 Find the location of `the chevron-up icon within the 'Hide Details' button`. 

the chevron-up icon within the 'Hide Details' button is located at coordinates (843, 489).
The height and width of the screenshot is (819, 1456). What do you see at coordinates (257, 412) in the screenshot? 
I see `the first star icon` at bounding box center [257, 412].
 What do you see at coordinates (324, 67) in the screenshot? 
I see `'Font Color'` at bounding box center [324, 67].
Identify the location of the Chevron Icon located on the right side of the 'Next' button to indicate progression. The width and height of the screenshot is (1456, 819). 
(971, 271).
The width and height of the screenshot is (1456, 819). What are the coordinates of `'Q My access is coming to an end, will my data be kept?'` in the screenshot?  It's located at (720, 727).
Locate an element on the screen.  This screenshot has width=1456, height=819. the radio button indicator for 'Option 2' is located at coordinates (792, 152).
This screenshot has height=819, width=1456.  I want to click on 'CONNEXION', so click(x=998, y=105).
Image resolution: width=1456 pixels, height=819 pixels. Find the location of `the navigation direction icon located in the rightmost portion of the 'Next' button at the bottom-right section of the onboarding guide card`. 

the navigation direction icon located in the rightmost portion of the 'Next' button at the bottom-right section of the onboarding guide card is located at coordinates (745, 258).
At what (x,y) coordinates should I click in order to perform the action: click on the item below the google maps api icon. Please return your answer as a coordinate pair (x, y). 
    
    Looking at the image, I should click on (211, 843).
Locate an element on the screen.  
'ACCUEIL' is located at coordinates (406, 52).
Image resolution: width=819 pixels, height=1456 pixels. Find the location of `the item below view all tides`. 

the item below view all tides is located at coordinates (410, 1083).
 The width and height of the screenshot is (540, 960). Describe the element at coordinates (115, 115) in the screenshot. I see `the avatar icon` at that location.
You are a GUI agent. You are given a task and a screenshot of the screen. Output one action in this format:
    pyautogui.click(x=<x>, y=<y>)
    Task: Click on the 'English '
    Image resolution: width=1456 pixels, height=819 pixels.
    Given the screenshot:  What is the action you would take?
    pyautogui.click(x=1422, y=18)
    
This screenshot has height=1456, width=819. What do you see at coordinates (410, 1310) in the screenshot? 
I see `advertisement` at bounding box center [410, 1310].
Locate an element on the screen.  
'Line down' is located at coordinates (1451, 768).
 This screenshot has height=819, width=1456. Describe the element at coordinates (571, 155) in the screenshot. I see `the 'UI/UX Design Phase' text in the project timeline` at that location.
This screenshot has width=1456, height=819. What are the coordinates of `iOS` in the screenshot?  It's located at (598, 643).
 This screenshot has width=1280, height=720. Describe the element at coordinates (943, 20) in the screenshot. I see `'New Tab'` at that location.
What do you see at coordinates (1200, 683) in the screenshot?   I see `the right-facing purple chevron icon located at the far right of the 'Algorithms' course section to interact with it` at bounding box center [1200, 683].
● ● ● ● ● ● ●
Brief
Reproduce all of the data above word for word, from start to finish.

Answer to the task
 Find the location of `the chevron-up icon within the 'Hide Details' button`. 

the chevron-up icon within the 'Hide Details' button is located at coordinates (843, 489).
The height and width of the screenshot is (819, 1456). What do you see at coordinates (257, 412) in the screenshot? 
I see `the first star icon` at bounding box center [257, 412].
 What do you see at coordinates (324, 67) in the screenshot? 
I see `'Font Color'` at bounding box center [324, 67].
Identify the location of the Chevron Icon located on the right side of the 'Next' button to indicate progression. The width and height of the screenshot is (1456, 819). 
(971, 271).
The width and height of the screenshot is (1456, 819). What are the coordinates of `'Q My access is coming to an end, will my data be kept?'` in the screenshot?  It's located at (720, 727).
Locate an element on the screen.  This screenshot has width=1456, height=819. the radio button indicator for 'Option 2' is located at coordinates (792, 152).
This screenshot has height=819, width=1456.  I want to click on 'CONNEXION', so click(x=998, y=105).
Image resolution: width=1456 pixels, height=819 pixels. Find the location of `the navigation direction icon located in the rightmost portion of the 'Next' button at the bottom-right section of the onboarding guide card`. 

the navigation direction icon located in the rightmost portion of the 'Next' button at the bottom-right section of the onboarding guide card is located at coordinates (745, 258).
At what (x,y) coordinates should I click in order to perform the action: click on the item below the google maps api icon. Please return your answer as a coordinate pair (x, y). 
    
    Looking at the image, I should click on (211, 843).
Locate an element on the screen.  
'ACCUEIL' is located at coordinates (406, 52).
Image resolution: width=819 pixels, height=1456 pixels. Find the location of `the item below view all tides`. 

the item below view all tides is located at coordinates (410, 1083).
 The width and height of the screenshot is (540, 960). Describe the element at coordinates (115, 115) in the screenshot. I see `the avatar icon` at that location.
You are a GUI agent. You are given a task and a screenshot of the screen. Output one action in this format:
    pyautogui.click(x=<x>, y=<y>)
    Task: Click on the 'English '
    Image resolution: width=1456 pixels, height=819 pixels.
    Given the screenshot:  What is the action you would take?
    pyautogui.click(x=1422, y=18)
    
This screenshot has height=1456, width=819. What do you see at coordinates (410, 1310) in the screenshot? 
I see `advertisement` at bounding box center [410, 1310].
Locate an element on the screen.  
'Line down' is located at coordinates (1451, 768).
 This screenshot has height=819, width=1456. Describe the element at coordinates (571, 155) in the screenshot. I see `the 'UI/UX Design Phase' text in the project timeline` at that location.
This screenshot has width=1456, height=819. What are the coordinates of `iOS` in the screenshot?  It's located at (598, 643).
 This screenshot has width=1280, height=720. Describe the element at coordinates (943, 20) in the screenshot. I see `'New Tab'` at that location.
What do you see at coordinates (1200, 683) in the screenshot?   I see `the right-facing purple chevron icon located at the far right of the 'Algorithms' course section to interact with it` at bounding box center [1200, 683].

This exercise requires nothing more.